Records excerpted from a collection
►

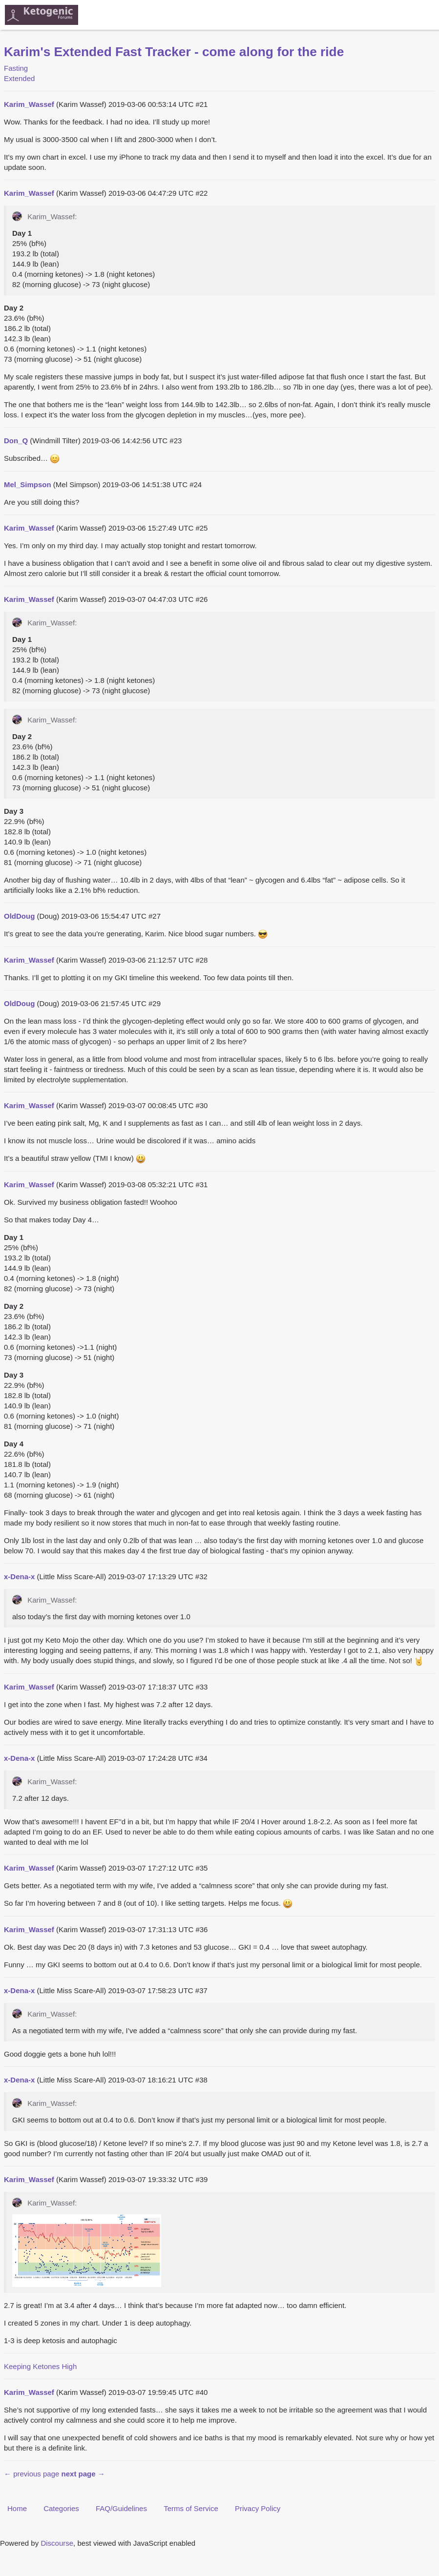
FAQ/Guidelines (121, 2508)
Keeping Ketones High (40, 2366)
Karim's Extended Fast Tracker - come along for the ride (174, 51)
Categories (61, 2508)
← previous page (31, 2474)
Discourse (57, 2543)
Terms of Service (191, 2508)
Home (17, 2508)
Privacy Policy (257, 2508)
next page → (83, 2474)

◄
►

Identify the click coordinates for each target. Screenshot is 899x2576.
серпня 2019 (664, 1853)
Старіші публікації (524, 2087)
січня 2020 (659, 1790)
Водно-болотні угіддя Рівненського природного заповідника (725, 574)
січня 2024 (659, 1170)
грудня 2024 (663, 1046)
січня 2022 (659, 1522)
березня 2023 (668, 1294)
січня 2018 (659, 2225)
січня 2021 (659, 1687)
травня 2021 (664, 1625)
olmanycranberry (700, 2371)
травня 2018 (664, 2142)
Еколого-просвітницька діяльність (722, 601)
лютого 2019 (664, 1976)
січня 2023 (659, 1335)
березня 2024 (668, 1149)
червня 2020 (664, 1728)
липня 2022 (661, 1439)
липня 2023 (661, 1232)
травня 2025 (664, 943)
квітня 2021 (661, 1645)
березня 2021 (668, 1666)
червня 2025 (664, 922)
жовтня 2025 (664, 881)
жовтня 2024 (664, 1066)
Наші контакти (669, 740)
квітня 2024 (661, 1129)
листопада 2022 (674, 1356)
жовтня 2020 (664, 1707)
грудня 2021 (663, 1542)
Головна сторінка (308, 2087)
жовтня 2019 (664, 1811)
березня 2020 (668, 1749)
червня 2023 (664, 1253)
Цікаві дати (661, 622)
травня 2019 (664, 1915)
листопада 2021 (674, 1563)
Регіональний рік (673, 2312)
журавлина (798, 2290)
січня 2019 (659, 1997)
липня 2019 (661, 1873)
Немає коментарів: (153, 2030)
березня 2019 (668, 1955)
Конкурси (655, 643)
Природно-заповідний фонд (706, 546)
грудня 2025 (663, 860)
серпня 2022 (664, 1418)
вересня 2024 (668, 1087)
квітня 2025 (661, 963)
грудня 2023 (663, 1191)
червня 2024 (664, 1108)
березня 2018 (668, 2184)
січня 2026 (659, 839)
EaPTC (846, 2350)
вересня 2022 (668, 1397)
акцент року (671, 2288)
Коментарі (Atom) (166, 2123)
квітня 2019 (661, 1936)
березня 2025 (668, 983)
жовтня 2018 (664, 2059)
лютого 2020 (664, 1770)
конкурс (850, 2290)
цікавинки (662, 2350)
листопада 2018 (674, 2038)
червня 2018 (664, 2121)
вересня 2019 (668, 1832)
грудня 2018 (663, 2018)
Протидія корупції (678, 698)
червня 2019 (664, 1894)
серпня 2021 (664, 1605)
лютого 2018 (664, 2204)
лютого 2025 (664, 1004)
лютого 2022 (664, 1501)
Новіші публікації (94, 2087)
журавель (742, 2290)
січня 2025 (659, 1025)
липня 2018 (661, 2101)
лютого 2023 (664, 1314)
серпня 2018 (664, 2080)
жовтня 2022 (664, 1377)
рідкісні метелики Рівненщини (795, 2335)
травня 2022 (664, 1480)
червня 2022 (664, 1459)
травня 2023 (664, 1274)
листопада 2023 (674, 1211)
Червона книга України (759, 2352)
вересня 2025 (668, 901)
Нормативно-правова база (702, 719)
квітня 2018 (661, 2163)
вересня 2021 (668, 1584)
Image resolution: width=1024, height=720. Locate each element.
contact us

◄

> [Aim]: Reproduce without alteration the records from the line containing "FAQ/Guidelines (121, 2508)" through the line containing "next page → (83, 2474)", including both of those lines.

> [Exercise output]:
FAQ/Guidelines (121, 2508)
Keeping Ketones High (40, 2366)
Karim's Extended Fast Tracker - come along for the ride (174, 51)
Categories (61, 2508)
← previous page (31, 2474)
Discourse (57, 2543)
Terms of Service (191, 2508)
Home (17, 2508)
Privacy Policy (257, 2508)
next page → (83, 2474)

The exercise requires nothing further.